## Directions for this task
Please repeat exactly the lines below from the line with "The image size" to the line with "The width and", including both, and leave out every picture.

## Data listing
---

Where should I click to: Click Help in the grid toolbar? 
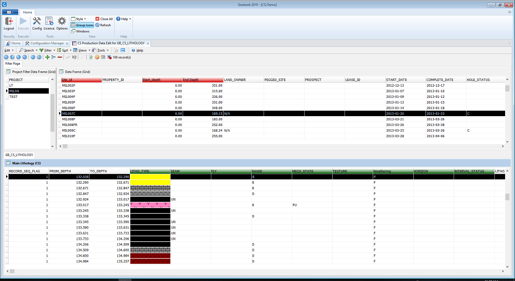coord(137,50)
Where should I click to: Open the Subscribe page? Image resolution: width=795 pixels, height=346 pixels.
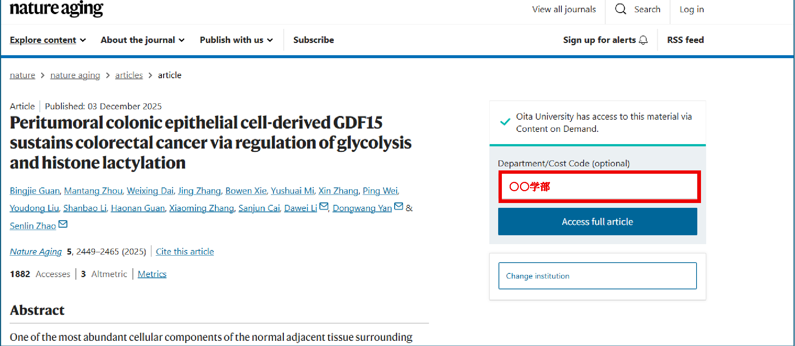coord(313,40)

---

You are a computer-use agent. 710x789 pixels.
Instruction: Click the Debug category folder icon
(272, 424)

---

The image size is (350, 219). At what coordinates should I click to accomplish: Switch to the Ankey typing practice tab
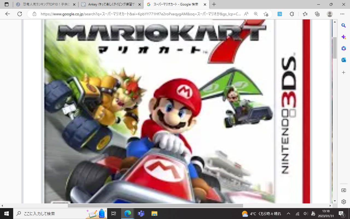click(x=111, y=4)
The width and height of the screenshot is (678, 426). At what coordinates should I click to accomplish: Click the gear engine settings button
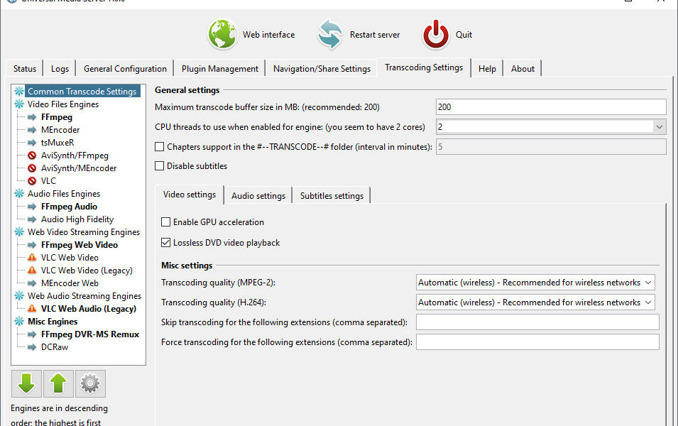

---

## Your response
The image size is (350, 219). At what coordinates should I click to accomplish: Switch to the Ankey typing practice tab
click(x=111, y=4)
The width and height of the screenshot is (678, 426). At what coordinates should I click to accomplish: Click the gear engine settings button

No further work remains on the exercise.